I had a really hard time sitting through this thoroughly boring and preachy film.  While many of you will take that to mean that I disagree with the film’s message – i.e., nuclear war is a bad thing – I actually don’t.  It’s a pretty screwed up world we live in, even today, and the fewer nutjobs with nuclear bombs we have traipsing around the world, the better.  But the film is used as a pulpit and the script as a sermon, which makes for a pretty bland movie.  Why not show us the effects of nuclear war?  Or have the aliens target our own nuclear enrichment facilities?  Or do something other than stand there and gloat about how superior your society is compared to ours? 

Also, the whole morality of the film is a bit flawed.  Klaatu’s ultimatum is this: live at peace with us, or we’ll wipe out your entire planet.  It’s not “We will defend ourselves,” or “We have the right to exist the same as you.”  No, it’s, “set one foot in our atmosphere and we’ll burn your planet to a crisp.”  Isn’t the same kind of thinking the film accuses us of having?  Thus, the moral of the film is, when confronted with violence, answer in kind.  Oh, and by the way, war is bad, m’kay?

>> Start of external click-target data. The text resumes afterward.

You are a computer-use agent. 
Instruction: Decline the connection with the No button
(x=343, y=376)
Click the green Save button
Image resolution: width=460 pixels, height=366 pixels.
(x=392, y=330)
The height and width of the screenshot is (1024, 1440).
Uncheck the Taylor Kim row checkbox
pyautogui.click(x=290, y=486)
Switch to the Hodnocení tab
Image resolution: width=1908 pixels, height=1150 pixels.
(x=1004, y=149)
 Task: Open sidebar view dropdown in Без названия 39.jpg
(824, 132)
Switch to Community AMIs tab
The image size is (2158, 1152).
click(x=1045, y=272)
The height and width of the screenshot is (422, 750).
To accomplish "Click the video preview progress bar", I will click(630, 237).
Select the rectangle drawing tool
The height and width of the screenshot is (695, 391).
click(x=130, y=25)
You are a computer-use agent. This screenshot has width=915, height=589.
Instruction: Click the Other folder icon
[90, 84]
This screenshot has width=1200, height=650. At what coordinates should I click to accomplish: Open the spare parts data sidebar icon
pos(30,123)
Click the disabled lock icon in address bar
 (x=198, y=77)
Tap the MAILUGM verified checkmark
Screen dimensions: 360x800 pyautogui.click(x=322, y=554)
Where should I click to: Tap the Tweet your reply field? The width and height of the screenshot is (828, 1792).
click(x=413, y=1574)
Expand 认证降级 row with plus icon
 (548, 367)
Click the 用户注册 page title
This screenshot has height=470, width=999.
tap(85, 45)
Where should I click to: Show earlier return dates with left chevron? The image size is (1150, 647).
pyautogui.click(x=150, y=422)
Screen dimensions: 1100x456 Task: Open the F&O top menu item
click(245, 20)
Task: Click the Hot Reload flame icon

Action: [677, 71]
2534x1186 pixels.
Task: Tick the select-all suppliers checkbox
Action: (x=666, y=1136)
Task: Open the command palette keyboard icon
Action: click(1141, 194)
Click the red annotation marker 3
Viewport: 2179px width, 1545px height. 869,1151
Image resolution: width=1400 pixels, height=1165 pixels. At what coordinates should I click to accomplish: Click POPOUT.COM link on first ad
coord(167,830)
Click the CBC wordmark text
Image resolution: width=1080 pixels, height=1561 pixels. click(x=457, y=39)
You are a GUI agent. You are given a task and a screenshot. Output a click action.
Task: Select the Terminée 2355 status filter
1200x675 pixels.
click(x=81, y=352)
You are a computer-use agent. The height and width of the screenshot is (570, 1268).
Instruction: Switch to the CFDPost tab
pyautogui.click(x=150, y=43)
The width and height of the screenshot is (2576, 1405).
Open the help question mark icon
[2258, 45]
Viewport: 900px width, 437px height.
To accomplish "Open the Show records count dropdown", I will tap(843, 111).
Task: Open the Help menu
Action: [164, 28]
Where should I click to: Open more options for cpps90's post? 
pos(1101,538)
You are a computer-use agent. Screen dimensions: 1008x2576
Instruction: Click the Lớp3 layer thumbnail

There are a few fun and rather impressive (for the time) special effects at the beginning and end of the film, but we have to sit through an awfully boring second act.  About the only thing about the film I found to be interesting or entertaining was Bernard Hermann’s musical score.  Outside of that, the acting is flat (especially from Patricia Neal), the story is boring and the message is confusing.  And yet this is considered one of the classics science fiction cinema.  Maybe that’s because it’s the product of a different time.  And though it would be fair to argue that our current geopolitical situation isn’t all that different, there have been many better, more interesting and scarier movies that depict our fallen world.  Look those up instead.